India’s largest hedge fund sits on the sidelines when volatility spikes.

A man sitting on a bench at the seafront looks out towards a dredging vessel operating at the construction site of the Colombo Port City development in Colombo, Sri Lanka. (Photographer: Taylor Weidman/Bloomberg)
A man sitting on a bench at the seafront looks out towards a dredging vessel operating at the construction site of the Colombo Port City development in Colombo, Sri Lanka. (Photographer: Taylor Weidman/Bloomberg)

Avendus Capital Public Markets, India’s largest hedge fund, had shrugged off a surge in crude and a weaker rupee. Then defaults by Infrastructure Leasing & Financial Services Ltd. rocked the markets.

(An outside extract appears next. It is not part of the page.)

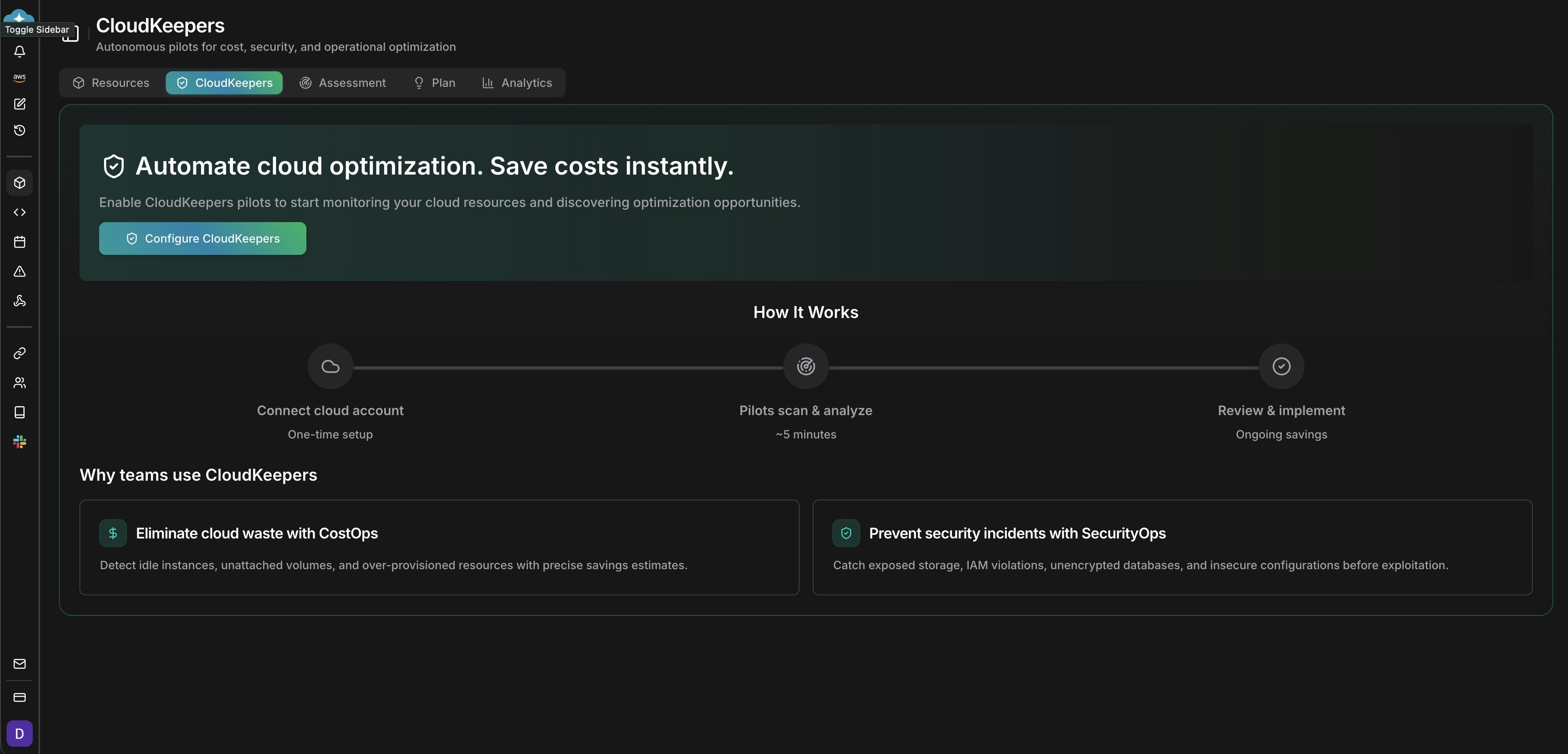Open the documentation book icon
Image resolution: width=1568 pixels, height=754 pixels.
[19, 412]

The current rout was triggered by liquidity concerns, according to Vaibhav Sanghavi, co-chief executive officer at Avendus Capital Public Markets. “When Nifty 50 was at 11,700 points, we still held on despite high valuations, rupee deprecation and macro headwinds. But the trigger point was what happened in the debt and credit market.”

“We immediately saw what’s happening and did our course correction,” Sanghavi said. “We were already in significant cash and actively hedged to protect the portfolio.”

Andrew Holland (right), chief executive officer at Avendus Capital Public Markets, and and Vaibhav Sanghavi, the co-CEO. (Photograph: Avendus)

Avendus Capital Public Markets prefers to be on the sidelines when volatility spikes, CEO Andrew Holland told BloombergQuint in an interview. “We sit in cash during binary events,” he said. “I would rather protect the capital.”

Volatility, as measured by the India VIX or fear gauge, had spiked to its highest since February when fears of a contagion from IL&FS debt defaults roiled shares of non-bank lenders last month. Avendus chose to hold 50 percent investments in cash. Its Absolute Return Fund returned 0.2 percent gains in September when the benchmark Nifty 50 fell 6.5 percent. Avendus’ Enhanced Fund fell 8 percent during the month.

The Absolute Fund buys stocks that are expected to rise in the long run and short sells the futures of the ones likely to fall in the near term. The objective is to conserve capital, go in cash in case of volatility, said Sanghavi. Enhanced Fund, he said, will invest in 15-20 high-conviction ideas that can reduce the downside.

Avendus Capital is a category-III alternative investment fund, a class of funds that pool in money from rich and sophisticated investors with a minimum ticket size of Rs 1 crore. It has a corpus of little over Rs 7,000 crore—nearly Rs 4,500 crore in Absolute Return Fund launched in March 2017 and around Rs 2,500 crore in the three-year, close-ended Enhanced Return Fund launched in December last year.

Its peers include DSP Alternate Investment Fund which runs six schemes with a total corpus of around Rs 4,000 crore and Edelweiss with Rs 2,400 crore under two schemes at the end of August, according to SEBI data. Franklin Templeton is the latest to launch such a fund. Information on performance, corpus and investments of individual AIF schemes is not available publicly but is submitted to Securities Exchange Board of India periodically. Such funds nearly raised $5 billion in the year through June, about half their total fundraise since the regulator allowed them in 2012.

The Next Emerging Risk

Avendus contributes a quarter of the investments by category-III funds, according to Sanghavi who moved to Avendus in 2016-end along with Holland after selling their hedge fund Ambit Alpha to the Edelweiss Group. And they are banking on that experience going into the next year or so.

That’s because Holland and Sanghavi see the 2019 general election as an emerging risk. Holland cited the example of the previous Lok Sabha polls when he managed Ambit's Alpha fund. In 2014 from March when timetable for the elections was announced to the day of exit polls, the fund sat on 80-85 percent of cash. “We deployed after the exit polls in May; the index gave a return of 5 percent and we gave a return of 8 percent in the month of May 2014.”

The strategy for the next one year remains the same. Sanghavi said they will be happy to not generate returns in a volatile phase if they are able to protect capital, he said. “If we remove the risk aspect of investing, there would be ample opportunity to make money later on.”